Healy also made unusual choices about which scenes to describe in-depth. When Alex and Cassie first meet, we see all of their back-and-forth dialogue and movements in great detail. I wasn’t sure what it was adding to the plot or the development of their relationship. But when Alex takes Cassidy on long drive, the first extended alone time they have, Healy summarizes the majority of the conversation.  It would have made all the difference to see more of them talking and reacting to each other and actually falling in love.

This brings me to my second issue with Intersection. Alex and Cassidy’s relationship never drew me in. Almost immediately, Alex and Cassidy feel the electricity, but I didn’t understand what they find so compelling about one another. The relationship develops absurdly fast. By the sixth of twenty-eight chapters, less than a week in book time, Cassidy already knows “she could never walk away from Alex Toles.” I was like, Cassy you have a son! What are you thinking?
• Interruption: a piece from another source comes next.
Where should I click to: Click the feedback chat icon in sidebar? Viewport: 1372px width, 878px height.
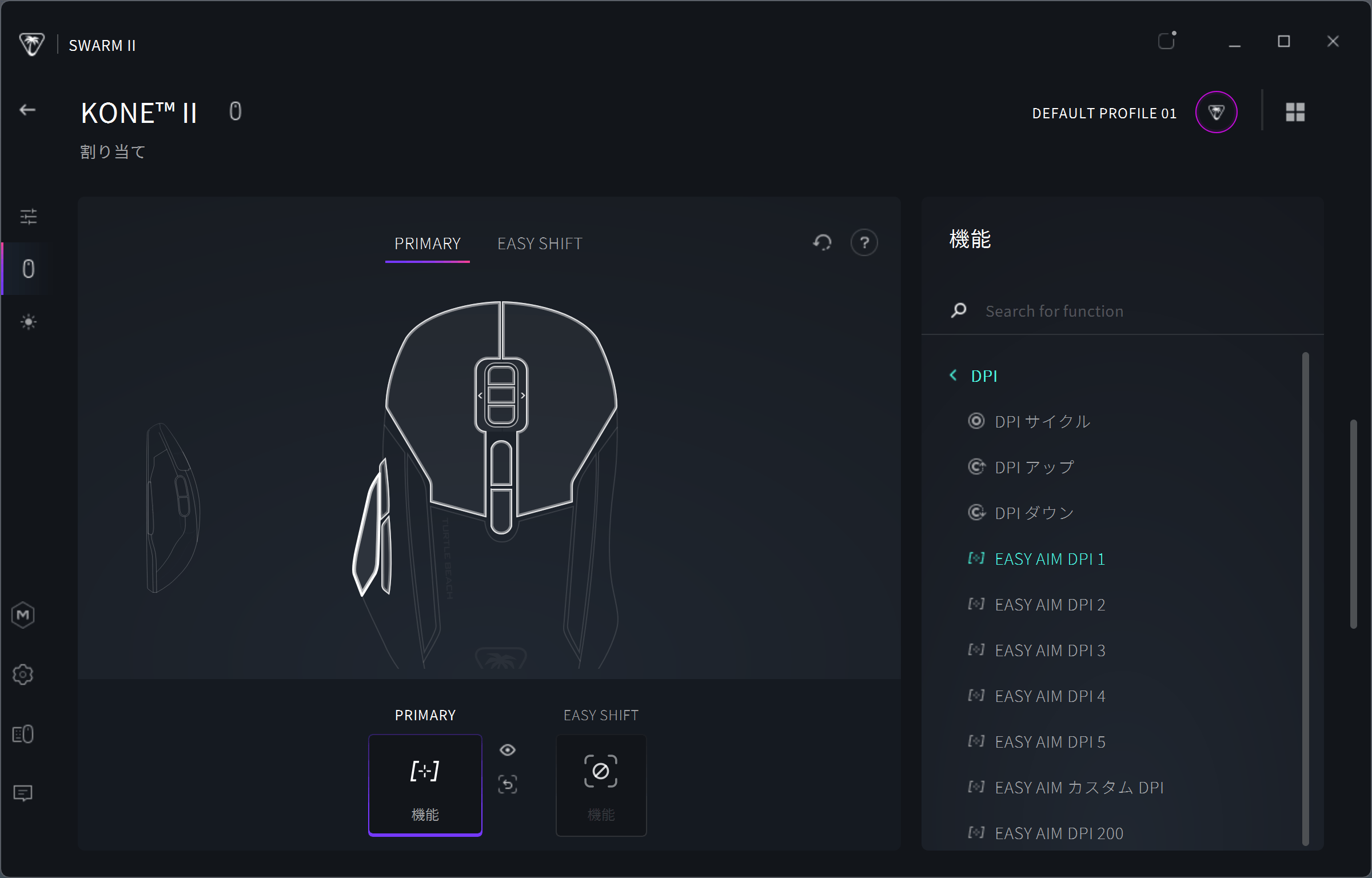[23, 793]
The speed with which they decide they’ll be forever together is frankly terrifying. Although both characters acknowledge the extreme pace at which they’re moving every so often, they make no attempt to slow down. The rapidity of the relationship feels incompatible with Alex and Cassidy’s other priorities and how sensible and intelligent the two women otherwise act.
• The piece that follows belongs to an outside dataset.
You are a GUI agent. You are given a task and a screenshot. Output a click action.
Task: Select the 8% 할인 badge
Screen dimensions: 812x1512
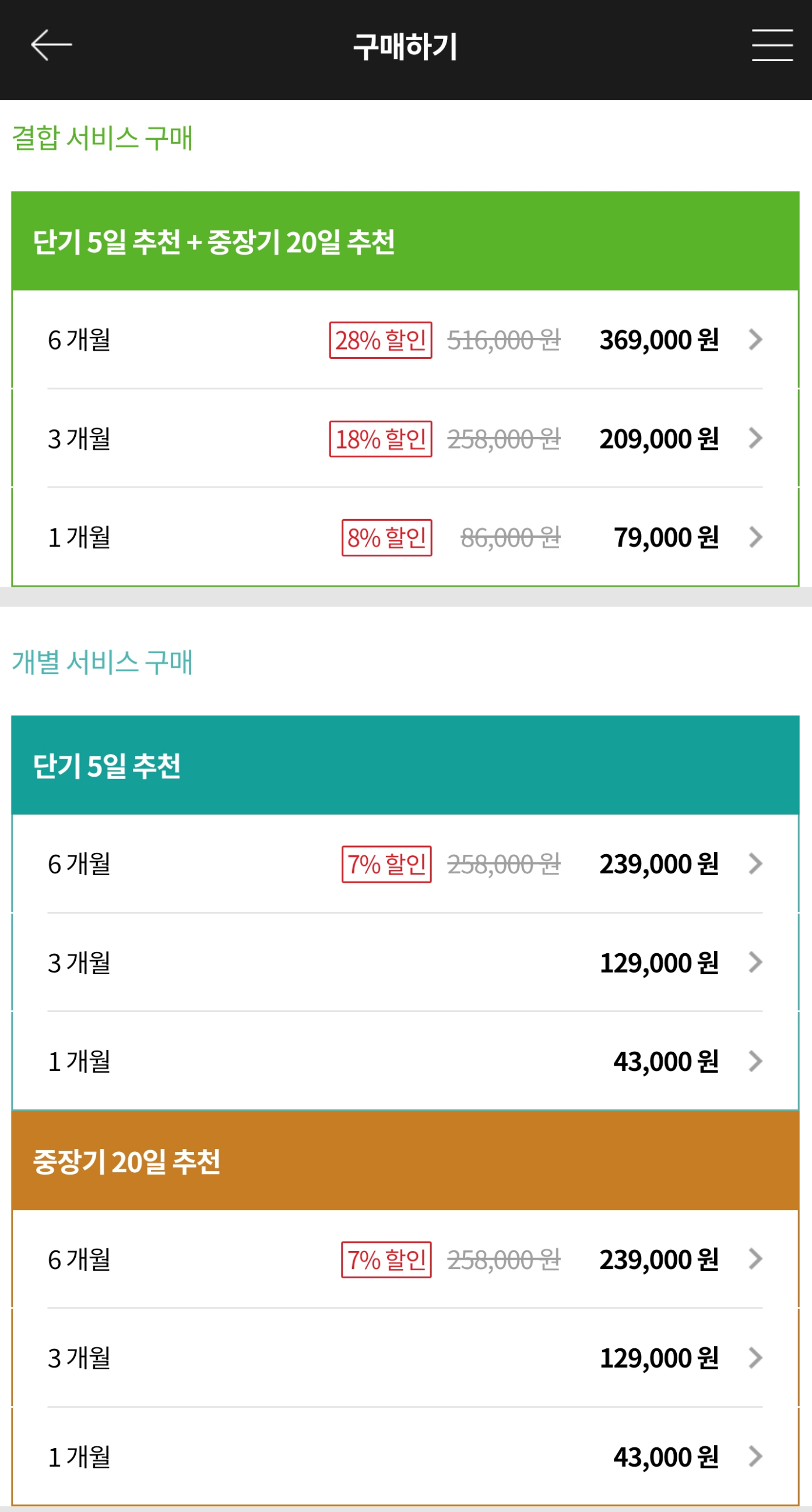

Alex and Cassidy spend a lot of time feeling overwhelmed with love for one another and professing their love, but the progression to that point didn’t work for me. And then there’s nowhere unexpected or interesting for the relationship to build to for the remainder of the book. The sex scenes are vague and a little dull, and I struggled not to skip them. There are places that Cassie and Alex speak to each other in French (with the English translation in awkward brackets behind the French text) because…why not, I guess. Although I wanted to be invested in their relationship, I simply wasn’t.
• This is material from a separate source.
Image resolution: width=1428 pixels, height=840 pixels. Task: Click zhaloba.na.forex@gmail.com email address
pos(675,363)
I was also taken aback by how other characters react to Cassidy and Alex. Almost everyone they encounter quickly figures out, or already knows, that Alex and Cassidy are together, even though they haven’t told people. And every character is wildly in support, because it’s clear that “what they have is special,” or that they “love each other very much.” No one (other than Cassidy’s ex-husband, who is portrayed as a pretty selfish and terrible person) questions the pace, or the extent to which they intertwine their lives. I would have even been satisfied with a brief, “Hey, Cassidy, don’t you think your relationship with this FBI agent who’s supposed to be protecting you is moving a little fast?” from her mother, but Rose is just as thrilled as everyone else. Minor spoiler: if I was planning on moving in with someone after less than a month of knowing them, I’d hope that someone in my life would object.

My third issue is that Healy struggles to integrate the romance and thriller plots. Although Cassidy’s life is in danger, the threat is frequently tabled for an entire chapter in favor of developing her romance with Alex. Additionally, the antagonists are introduced in short, vague scenes throughout the book before they finally clash with Alex and Cassidy. Although I’ve seen this work to terrifying effect in some thrillers, with Intersection I felt I was waiting for things I’d already anticipated to go down, since I had so much information about the situation than the characters.   

The thriller plot also splits into two distinct issues towards the end. One of them is resolved. The other is not at all, which I found highly dissatisfying. The book ends on an explosive scene that I think is supposed to make readers want to buy the sequel (and the e-book version does, in fact, include the first chapter of the second book), but I don’t feel inclined to.

I can’t in good faith recommend Intersection, but it certainly made me want to read other more satisfying lesbian thrillers.